健軍神社には、長さ1200mもある参道があります。この参道は八丁馬場と呼ばれ、安土桃山時代に、熊本を統治した加藤清正が、馬の調練路として造成した道です。加藤清正は、この道を健軍神社に奉納しました。後に熊本を統治した細川氏も軍馬の調練路として使用しました。古来より戦いの神を祭ってきた健軍神社で、軍馬を調練することは、武門にとって誇らしいものがあったのではないでしょうか。参道には、加藤清正の像があり、植えてある杉や銀杏の一部は加藤清正の時代のものです。熊本の人々から広く慕われている加藤清正を偲ばせるものが、八丁馬場にはあります。

健軍神社の楼門

どの方角から見ても美しい楼門

1200mもある長い参道の先には、立派な佇まいの楼門があります。平成12年に再建された健軍神社の楼門は、高さ13.5m、横幅15.7mあり、天井の絵は細部まで繊細に描かれています。建物は素木造りのため、木の温もりを感じる素朴な感じがします。またどの方角からみても美しく、歴史的由緒ある健軍神社の楼門にふさわしい格式があります。楼門の前に建つ鳥居は、楼門に対して非常に低い造りです。楼門を隠さない配慮から、低い鳥居になったのですが、健軍神社でしか見られない鳥居と楼門を、両方見えるアングルから1枚の写真に収めることが、参拝客の間で人気になっています。

健軍神社の境内

勝運のご利益があるとされる健軍神社

健軍神社の境内には、主祭神である健磐龍命をはじめ、雨宮大神、大物主大神、猿田彦大神、速瓶玉命など、たくさんの神様が鎮座し、雨宮神社や国造神社などの6つの境内社がある神社です。健軍神社は、大和朝廷を外敵から守る軍事目的で創建された神社だけあって、勝運のご利益があるとされています。そのため、神社の長い歴史の中で、戦での勝利を願って参拝する武将や軍人も多くいました。天下の名将加藤清正は、朝鮮出兵の際に参拝しました。現在でも、勝負事の祈願に訪れる人も多いようです。
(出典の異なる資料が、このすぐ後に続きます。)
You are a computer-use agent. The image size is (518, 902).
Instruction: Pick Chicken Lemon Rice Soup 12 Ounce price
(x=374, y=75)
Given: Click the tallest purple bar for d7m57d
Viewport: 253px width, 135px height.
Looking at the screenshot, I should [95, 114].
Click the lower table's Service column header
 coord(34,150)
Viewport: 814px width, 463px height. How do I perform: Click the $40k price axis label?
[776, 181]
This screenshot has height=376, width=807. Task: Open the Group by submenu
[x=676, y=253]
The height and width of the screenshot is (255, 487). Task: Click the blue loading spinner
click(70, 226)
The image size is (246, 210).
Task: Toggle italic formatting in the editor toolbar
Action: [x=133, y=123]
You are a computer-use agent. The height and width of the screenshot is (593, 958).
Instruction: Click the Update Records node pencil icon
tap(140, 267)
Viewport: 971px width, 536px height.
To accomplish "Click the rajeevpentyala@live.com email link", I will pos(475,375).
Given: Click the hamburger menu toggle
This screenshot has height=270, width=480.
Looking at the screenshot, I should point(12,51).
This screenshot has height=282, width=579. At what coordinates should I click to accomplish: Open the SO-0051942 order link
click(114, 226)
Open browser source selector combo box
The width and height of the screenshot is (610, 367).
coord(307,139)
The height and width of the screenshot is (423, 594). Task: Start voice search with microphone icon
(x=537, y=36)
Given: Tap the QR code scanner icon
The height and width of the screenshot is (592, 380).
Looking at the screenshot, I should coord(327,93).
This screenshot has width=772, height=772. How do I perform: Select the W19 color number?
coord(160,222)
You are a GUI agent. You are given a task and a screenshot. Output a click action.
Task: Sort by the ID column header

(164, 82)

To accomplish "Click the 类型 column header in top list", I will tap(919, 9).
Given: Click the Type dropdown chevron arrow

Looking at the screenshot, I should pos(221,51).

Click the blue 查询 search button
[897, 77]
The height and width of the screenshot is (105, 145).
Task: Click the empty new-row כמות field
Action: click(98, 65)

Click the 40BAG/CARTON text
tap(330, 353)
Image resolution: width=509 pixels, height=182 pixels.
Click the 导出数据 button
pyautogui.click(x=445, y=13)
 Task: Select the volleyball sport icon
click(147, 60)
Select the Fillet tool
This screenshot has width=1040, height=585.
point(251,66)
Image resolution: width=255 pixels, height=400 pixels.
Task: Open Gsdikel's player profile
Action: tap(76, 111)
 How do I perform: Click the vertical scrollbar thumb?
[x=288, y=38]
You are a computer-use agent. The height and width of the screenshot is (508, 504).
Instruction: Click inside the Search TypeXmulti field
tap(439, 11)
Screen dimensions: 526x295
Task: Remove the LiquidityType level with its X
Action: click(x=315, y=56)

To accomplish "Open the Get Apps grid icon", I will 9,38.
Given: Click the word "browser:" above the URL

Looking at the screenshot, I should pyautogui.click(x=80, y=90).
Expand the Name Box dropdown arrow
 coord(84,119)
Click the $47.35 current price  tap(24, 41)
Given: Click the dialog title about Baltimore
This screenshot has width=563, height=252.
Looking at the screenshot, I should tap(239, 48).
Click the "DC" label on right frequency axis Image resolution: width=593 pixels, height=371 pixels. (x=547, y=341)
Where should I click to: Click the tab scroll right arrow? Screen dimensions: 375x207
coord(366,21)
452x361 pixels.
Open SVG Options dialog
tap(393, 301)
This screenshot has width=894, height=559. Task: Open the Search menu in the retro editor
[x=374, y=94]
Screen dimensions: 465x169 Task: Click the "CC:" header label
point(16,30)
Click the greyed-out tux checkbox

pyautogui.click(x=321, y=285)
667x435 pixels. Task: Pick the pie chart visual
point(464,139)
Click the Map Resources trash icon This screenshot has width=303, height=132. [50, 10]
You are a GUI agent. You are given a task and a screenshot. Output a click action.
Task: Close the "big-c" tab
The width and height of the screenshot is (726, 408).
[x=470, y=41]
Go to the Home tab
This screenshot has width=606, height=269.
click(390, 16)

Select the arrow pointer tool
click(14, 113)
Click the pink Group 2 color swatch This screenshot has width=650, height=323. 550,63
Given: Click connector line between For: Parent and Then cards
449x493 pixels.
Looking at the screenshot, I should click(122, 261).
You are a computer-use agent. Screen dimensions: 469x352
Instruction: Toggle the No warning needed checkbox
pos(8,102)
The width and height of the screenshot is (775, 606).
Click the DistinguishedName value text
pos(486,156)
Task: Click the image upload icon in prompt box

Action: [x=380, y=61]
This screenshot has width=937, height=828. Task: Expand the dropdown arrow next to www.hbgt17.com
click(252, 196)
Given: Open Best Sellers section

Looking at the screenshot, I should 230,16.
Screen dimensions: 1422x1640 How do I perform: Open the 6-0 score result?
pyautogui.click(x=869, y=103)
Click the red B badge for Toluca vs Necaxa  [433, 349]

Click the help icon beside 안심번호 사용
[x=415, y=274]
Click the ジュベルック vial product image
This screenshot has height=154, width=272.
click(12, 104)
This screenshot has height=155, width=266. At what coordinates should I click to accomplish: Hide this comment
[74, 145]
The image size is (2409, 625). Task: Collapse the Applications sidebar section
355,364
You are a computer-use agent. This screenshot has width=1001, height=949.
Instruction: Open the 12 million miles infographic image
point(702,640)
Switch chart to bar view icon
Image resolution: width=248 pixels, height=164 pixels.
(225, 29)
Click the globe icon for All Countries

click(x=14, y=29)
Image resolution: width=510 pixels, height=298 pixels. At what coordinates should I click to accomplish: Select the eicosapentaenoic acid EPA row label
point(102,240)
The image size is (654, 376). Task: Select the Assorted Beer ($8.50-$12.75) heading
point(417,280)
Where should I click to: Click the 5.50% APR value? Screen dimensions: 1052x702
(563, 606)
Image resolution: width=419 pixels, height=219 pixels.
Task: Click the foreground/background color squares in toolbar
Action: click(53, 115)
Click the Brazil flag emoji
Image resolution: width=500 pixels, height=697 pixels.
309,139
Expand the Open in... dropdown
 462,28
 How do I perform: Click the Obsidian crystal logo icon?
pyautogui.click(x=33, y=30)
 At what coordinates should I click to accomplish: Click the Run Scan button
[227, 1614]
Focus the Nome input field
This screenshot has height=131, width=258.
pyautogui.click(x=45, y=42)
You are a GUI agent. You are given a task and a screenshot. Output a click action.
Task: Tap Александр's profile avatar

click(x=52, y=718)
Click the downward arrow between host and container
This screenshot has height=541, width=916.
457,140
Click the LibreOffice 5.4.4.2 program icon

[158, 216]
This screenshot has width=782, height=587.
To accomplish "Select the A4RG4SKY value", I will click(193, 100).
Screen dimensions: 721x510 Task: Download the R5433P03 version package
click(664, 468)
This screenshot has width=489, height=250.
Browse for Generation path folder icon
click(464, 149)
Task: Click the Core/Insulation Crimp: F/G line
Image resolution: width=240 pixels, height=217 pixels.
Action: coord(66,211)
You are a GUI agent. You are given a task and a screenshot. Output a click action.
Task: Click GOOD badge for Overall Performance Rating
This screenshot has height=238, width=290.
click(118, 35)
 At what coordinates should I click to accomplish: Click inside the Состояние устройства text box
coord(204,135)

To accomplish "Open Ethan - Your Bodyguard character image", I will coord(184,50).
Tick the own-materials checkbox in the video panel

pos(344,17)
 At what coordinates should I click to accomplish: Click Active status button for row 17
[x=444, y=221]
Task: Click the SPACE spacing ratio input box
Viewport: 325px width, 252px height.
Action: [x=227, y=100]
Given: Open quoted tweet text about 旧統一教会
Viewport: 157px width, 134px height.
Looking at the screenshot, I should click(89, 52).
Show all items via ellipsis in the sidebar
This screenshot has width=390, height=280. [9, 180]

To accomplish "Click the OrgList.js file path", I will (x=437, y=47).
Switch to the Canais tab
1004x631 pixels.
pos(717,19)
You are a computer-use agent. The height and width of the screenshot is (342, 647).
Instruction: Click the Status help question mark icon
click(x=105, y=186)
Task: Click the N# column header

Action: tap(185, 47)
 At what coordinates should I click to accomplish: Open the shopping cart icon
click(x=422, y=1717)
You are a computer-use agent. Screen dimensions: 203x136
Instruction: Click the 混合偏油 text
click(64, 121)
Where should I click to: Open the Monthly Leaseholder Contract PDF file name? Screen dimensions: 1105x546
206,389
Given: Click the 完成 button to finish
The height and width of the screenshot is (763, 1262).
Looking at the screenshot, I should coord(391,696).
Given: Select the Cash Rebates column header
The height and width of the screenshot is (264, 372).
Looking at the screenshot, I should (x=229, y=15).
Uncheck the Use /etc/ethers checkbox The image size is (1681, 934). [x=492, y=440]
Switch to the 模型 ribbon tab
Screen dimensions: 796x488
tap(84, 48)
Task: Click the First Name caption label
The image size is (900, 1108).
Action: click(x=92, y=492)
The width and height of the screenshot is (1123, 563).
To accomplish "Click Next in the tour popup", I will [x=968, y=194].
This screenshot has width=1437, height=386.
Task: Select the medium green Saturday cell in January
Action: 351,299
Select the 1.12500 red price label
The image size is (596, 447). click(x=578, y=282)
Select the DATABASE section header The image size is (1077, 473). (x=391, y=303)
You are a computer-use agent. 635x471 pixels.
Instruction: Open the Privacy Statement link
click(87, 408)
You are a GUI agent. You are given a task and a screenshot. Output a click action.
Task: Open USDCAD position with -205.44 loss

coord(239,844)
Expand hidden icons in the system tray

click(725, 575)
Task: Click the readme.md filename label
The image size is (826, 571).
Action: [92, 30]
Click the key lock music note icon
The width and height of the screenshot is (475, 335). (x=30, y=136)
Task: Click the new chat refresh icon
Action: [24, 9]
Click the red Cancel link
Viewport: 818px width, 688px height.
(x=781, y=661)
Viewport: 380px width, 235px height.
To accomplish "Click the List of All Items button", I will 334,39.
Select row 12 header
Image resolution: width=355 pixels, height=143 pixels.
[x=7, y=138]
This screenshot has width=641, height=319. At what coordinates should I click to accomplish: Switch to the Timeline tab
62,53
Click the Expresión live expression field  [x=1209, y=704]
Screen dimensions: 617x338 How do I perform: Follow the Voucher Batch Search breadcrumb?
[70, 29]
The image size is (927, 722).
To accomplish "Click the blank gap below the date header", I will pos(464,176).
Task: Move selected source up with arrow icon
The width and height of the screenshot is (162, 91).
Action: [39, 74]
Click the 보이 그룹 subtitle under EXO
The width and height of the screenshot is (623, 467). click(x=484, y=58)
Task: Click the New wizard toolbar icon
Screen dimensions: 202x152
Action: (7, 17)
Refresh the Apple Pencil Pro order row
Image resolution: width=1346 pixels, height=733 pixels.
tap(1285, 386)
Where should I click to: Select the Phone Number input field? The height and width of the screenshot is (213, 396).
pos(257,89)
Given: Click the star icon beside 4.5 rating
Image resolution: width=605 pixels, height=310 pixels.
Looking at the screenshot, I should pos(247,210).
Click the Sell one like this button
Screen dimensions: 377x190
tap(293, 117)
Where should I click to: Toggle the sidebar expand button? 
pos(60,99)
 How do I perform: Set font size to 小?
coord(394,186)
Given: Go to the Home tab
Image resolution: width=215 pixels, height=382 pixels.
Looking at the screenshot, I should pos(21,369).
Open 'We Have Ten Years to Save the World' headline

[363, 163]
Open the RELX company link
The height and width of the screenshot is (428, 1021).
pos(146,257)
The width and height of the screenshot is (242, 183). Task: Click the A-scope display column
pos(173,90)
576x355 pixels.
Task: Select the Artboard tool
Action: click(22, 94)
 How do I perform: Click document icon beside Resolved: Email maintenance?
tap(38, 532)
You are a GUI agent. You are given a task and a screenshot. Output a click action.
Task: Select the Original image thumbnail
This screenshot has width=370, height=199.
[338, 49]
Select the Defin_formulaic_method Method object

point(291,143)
その他にも交通安全、良縁祈願や学業成就にご利益があると言われています。

西南戦争で、熊本隊が健軍神社で挙兵

明治10年の西南戦争では、熊本に攻め上った西郷隆盛率いる薩軍に呼応して熊本隊が健軍神社で挙兵します。2月22日早朝に、健軍神社に集合して会議を開き挙兵が決定し、夕方には、神前に神楽を奉納して結成式を行いました。熊本隊は、熊本の藩校であった時習館出身の学校党を中心に約1400名で構成されました。西南戦争は、日本最後の不平士族の反乱とされていますが、熊本隊に参加した士族たちも、武門のゆかりのある健軍神社にて挙兵することで、武士としての最後の意地を見せたかったのではないでしょうか。不平士族で構成する薩軍は、勇敢に戦いましたが、物資に勝る政府軍に圧倒され、敗北に至ります。健軍神社は、健軍・保田窪の戦いの戦場になり、社殿が焼失してしまいました。近年、台風で倒木したり、虫食いや落雷で傷んだ境内の木から、西南戦争で使用された銃弾が発見されており、健軍神社一帯が、激戦地であったことを裏付けるものになっています。

健軍神社の大楠

多くの人々が参拝する歴史ある健軍神社

熊本市東区健軍町の住宅街に囲まれるように立地する健軍神社は、自動車のお祓いや厄払い、還暦祝い、お宮参りなどで多くの人が訪れ、正月になると大勢の初詣客で賑わいます。境内には本殿の他に、六つの社があり、たくさんの神様が鎮座する力強い健軍神社。その他にも、国歌「君が代」に出ているさざれ石が祀られていたり、子宝に恵まれるというイチョウの木があったりと、数多くの良い縁起に触れることができます。近年ブームになっている御朱印も健軍神社のものは、勝運の神らしく非常に力強いタッチで書かれています。中国大陸との交流が盛んになり、日本に仏教が伝来したとされる頃に創建された健軍神社。当時の国際情勢で生まれた軍事的緊張から、大和朝廷を守るために創建された由緒ある神社です。みなさんも古来より数多くの人々の信仰を集め、熊本の発展とともに歩んできた健軍神社を訪れてみてはいかがでしょうか。